Five Unusual Hernias
Frederick Ilgenfritz, MD
Bitterroot General & Vascular Surgery
If someone tells you they had to have a hernia repair, you would ordinarily
think of just a few common types they might have had. Most often, you
would think of the typical inguinal hernia (in the groin area); or perhaps
the umbilical (belly button) hernia. Another common type is an incisional
hernia at the site of a previous operation. There are, however 15 or twenty
different types of hernias, some of which are quite rare and a bit interesting.
To understand a Spigelian hernia you first need a little anatomy lesson.
The front wall of the abdomen is composed of several layers of muscle.
At the point where the mid-abdominal rectus muscles (think: six pack abs)
transition to the flat muscles of the flank there is an area of fibrous
tissue that was described by Dr. Adriaan Van der Spieghel in the 1700's.
This transition zone is called the semilunar line and extends up and down
at the edge of the rectus muscles. In this fibrous tissue and just below
the belly button a weak place can develop and through the weak place some
of the abdomen's contents can protrude outward. This can be fatty
tissue, or even a portion of bowel. This is called a spigelian hernia.
Spigelian hernias account for about 1-2 % of all hernias and are slightly
more common in women. They can be difficult to diagnose, but are easily
repaired once found.
The Richter's hernia is a bit different from the others in this group
in that it can happen at multiple locations. In this hernia, the issue
is that it involves only a portion of the bowel wall. This means that
the bowel is not obstructed and only a knuckle of the wall is stuck in
the hernia. The problem is that this portion that is stuck may become
strangulated and die. This can then result in perforation of the bowel
at that site and contamination of the abdomen. Since laparoscopic surgery
has become quite frequent, the incidence of Richter's hernias has
increased at the site of placement of the laparoscopic trochars. When
removed, these trochars can leave a small defect in the abdominal wall
for the bowel to become stuck in. Richter's hernias can occur at any
small defect in the abdominal wall. The defining feature is that only
a portion of the bowel wall is involved. The Richter's hernia is relatively
rare but must always be kept in mind when a patient has severe localized
abdominal pain and no clear explanation.
Amyand's Hernia and DeGarengeot's Hernia
This hernia is named after the English surgeon who performed the first
successful appendectomy in 1735. In an Amyand's hernia, the appendix
is found inflamed in an inguinal hernia. This is usually treated with
an appendectomy and hernia repair at the same setting. DeGarengeot's
Hernia is similar, in that, the appendix is found in a hernia. Rene Jacques
Croissant de Garengeot was an 18th century Parisian surgeon. He was the
first to describe the appendix in a femoral hernia. In both of these hernias
the need for operation is clear but the diagnosis at the start of surgery
is usually incarcerated hernia and it is only during surgery that the
appendix involvement is discovered.
Hernia of Littre
The hernia of Littre is the presence of a Meckle diverticulum in a hernia.
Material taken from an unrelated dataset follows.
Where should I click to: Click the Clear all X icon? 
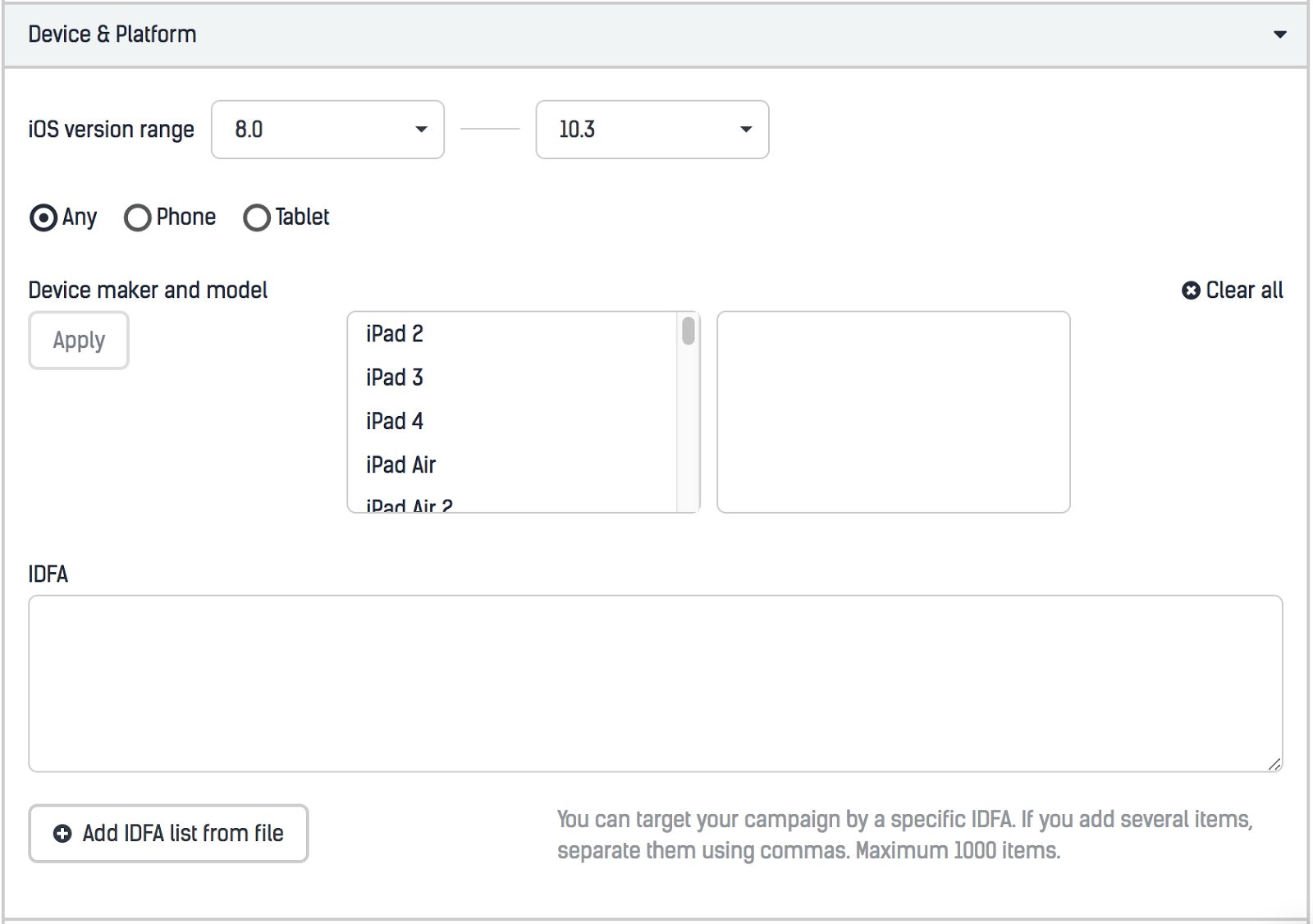(x=1191, y=290)
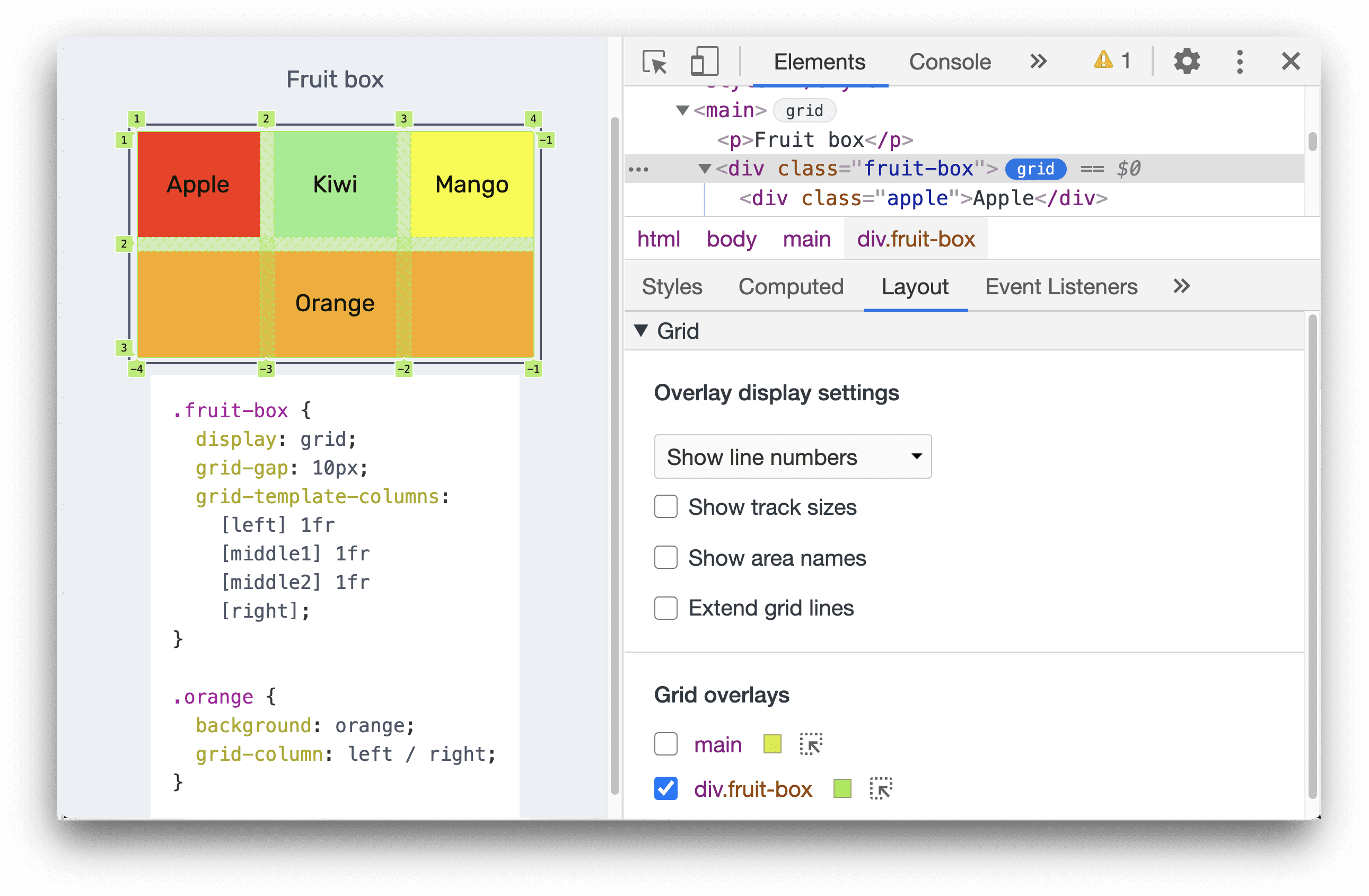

The common sites are inguinal (50%), umbilical(30%) and femoral(20%).
A Meckle diverticulum (first described by Alexis de Littre in 1700) is
a congenital abnormality of the last two feet of the small bowel. It is
an outpouching of the small bowel in that area with all layers of the
bowel wall, and a hollow center just like the bowel. It can contain abnormal
lining cells such as stomach or pancreas cells. It is usually about 2
inches long. In the case of a hernia of Littre it can work its way into
a hernia, become stuck, and cause symptoms. As with the Amyands and DeGarengeot's
hernias, it is usually diagnosed at surgery rather than suspected ahead
of time. The treatment is to remove the diverticulum and then close the hernia.
Ultimately these unusual hernias are interesting because of the unusual
combinations of anatomy they represent and the history behind their names.
They represent a small but intriguing part of the surgeons practice. They
end up being treated much the same as their more common cousins, but do
provide a stir of special interest when they occur.